Sin embargo, esta característica de su poesía no pasa de forma cabal a la prosa, que por lo general tiende a la dispersión o a las digresiones más o menos aventuradas, rasgo que atraviesa estos tres libros y pone en aprietos a la rígida clasificación genérica. Efectivamente, prosas más o menos breves, poemas, definiciones convencionales, evocaciones y recuerdos, crítica literaria o de arte e historias familiares o ajenas de diversos orígenes se dan cita en este libro que realiza una interesante paradoja, porque a través del tiránico rigor del abecedario logra una libertad mayor y alterna regímenes de escritura que se muestran bien diferenciados y a su vez unidos por una voz clara y reconocible.

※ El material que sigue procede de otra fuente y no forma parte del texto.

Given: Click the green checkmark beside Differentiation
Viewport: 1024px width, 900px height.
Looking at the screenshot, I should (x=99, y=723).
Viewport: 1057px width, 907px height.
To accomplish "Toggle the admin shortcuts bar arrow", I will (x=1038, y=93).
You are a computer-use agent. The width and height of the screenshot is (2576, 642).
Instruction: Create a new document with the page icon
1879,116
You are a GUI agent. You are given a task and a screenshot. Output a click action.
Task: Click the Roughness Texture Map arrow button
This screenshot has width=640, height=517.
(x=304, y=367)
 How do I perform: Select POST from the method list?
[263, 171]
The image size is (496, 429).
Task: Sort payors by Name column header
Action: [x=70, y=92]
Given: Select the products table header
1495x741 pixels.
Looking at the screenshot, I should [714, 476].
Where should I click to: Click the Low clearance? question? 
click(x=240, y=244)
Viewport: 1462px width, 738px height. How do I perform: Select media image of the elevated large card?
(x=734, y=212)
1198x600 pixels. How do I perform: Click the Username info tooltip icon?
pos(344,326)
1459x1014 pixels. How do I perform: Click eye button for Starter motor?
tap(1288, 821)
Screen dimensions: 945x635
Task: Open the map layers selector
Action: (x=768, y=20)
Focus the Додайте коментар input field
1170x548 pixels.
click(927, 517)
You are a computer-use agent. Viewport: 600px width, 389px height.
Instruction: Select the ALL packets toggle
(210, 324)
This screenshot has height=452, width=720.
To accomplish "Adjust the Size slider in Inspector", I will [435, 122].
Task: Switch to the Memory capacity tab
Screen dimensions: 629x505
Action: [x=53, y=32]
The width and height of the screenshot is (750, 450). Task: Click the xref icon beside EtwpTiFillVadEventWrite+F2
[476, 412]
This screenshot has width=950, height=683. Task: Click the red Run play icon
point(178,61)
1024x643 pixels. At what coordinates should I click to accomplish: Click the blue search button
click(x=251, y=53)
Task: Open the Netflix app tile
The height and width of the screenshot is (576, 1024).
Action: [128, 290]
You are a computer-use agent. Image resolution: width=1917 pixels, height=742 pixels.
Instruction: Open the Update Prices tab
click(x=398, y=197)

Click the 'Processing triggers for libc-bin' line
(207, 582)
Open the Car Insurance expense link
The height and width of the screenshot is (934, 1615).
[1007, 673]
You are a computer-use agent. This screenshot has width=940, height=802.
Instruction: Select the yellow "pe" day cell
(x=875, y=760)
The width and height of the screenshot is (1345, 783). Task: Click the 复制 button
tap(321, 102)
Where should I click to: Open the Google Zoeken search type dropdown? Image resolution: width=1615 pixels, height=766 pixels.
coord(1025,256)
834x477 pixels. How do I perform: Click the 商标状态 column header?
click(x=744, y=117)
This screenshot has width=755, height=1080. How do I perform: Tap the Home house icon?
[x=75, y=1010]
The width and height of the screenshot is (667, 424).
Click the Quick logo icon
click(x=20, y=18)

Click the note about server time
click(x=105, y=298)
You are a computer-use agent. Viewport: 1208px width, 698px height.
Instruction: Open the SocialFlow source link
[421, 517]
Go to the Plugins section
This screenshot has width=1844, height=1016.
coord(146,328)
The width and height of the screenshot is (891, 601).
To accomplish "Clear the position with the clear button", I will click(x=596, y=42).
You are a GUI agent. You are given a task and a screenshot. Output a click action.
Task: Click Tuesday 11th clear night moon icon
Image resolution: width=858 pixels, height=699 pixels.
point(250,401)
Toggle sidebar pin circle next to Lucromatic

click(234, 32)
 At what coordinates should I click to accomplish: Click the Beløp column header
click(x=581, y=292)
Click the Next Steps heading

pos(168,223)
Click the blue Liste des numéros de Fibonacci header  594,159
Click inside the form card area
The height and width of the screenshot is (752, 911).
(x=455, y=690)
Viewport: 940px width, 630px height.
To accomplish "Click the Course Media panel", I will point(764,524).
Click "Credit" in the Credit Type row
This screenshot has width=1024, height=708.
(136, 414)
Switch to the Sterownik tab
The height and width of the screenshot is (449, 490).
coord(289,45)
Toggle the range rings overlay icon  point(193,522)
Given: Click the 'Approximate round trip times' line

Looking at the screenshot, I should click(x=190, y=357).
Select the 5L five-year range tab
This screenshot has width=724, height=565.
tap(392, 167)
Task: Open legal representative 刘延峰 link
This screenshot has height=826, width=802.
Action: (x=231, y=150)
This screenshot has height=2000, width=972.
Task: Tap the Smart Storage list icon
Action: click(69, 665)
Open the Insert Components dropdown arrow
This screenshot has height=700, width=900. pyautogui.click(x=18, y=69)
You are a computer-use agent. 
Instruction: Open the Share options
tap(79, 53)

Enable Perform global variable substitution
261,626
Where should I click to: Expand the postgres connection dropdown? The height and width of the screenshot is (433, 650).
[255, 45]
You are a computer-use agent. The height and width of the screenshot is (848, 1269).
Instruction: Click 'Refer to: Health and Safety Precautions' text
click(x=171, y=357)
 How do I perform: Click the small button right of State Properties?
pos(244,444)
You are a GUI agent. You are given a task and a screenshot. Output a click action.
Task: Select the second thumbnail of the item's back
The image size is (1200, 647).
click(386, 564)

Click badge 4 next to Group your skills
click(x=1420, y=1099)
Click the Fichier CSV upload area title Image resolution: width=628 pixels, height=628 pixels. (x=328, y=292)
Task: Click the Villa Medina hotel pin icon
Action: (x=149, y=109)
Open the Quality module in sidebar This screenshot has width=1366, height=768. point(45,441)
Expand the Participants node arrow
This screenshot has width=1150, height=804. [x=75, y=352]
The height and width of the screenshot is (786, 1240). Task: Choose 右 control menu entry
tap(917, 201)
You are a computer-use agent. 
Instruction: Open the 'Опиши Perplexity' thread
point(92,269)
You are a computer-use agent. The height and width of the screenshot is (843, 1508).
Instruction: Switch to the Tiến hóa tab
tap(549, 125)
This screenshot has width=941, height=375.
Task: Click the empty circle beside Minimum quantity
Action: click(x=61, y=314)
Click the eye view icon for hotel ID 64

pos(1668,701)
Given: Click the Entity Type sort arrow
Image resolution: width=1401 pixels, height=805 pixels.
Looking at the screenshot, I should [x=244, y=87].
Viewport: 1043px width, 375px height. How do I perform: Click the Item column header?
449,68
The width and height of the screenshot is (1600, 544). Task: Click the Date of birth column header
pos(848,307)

Esta mezcla virtuosa la logra, por supuesto, la maestría del lenguaje, que sabe tensar sus posibilidades e hibridar con talento humor, lucidez y un espíritu nostálgico y en estado de curiosidad permanente. De esta manera, en la conjunción de fragmentos en prosa (los mejores son por lo general los más extensos, como el dedicado a la locura o el que rememora al escritor Edgar Bayley) y de poemas (que a veces adoptan un aire grave o se dispersan en el juego de palabras), Vitale encuentra una forma personalísima de la escritura. Más allá de esto, Léxico de afinidades ofrece la posibilidad de ser pensado como un peculiar tipo de zibaldone, libros de fragmentos que tuvieron origen entre los mercaderes venecianos del siglo XIV y encontraron su apogeo en el XIX gracias al genio de Giacomo Leopardi, o, como deja en claro la autora en la entrada final, como zuibitsu –o zuihitsu, el arte de “seguir el pincel”–, una forma literaria japonesa miscelánea cuya precursora es Sei Shonagon, autora de El libro de la almohada, una suerte de diario de su vida en la corte imperial de la era Heian (siglo X) que incluye aforismos, observaciones sobre las costumbres, ensayos breves y extensos.

Escribiendo sobre el género, Donald Keene (en Seeds in the Heart, su historia de la literatura japonesa desde sus comienzos hasta el siglo XVI) explica que en estos libros las “observaciones y reflexiones del escritor se presentan con gracia estilística”, pero que es sobre todo “la personalidad del escritor”, que subyace a cada uno de los fragmentos, “la que puede atraer a los lectores”, ya que provoca que “después de leer una serie de anécdotas o impresiones aparentemente no relacionadas” podamos “sentir una gran sensación de intimidad” con el autor, intimidad que, a pesar de la férrea imposición del orden alfabético, se establece con el libro de Vitale.

A través de entradas dedicadas a cosas tan distantes como el “codo”, “Ofelia” (por el personaje shakespeariano, pintada memorablemente por John Everett Millais y otros del grupo prerrafaelita), el “progreso”, el pintor Giorgio Morandi, el “ajedrez”, “Eulalia” (por una amiga de su tía) o “unicornio”, lo que se revela es una voz y una forma de mirar que se van armando ante el lector y lo vuelven confidente a la vez de las memorias contadas y, para utilizar las palabras de Vitale, “de la jugosa vida de la lengua”. En ese merodeo, además de ofrecer la singularidad del estilo, como todo diccionario Léxico de afinidades busca poner orden en lo disperso, y en su feliz profusión caprichosa también logra hacer evidente el carácter inestable de ese cosmos.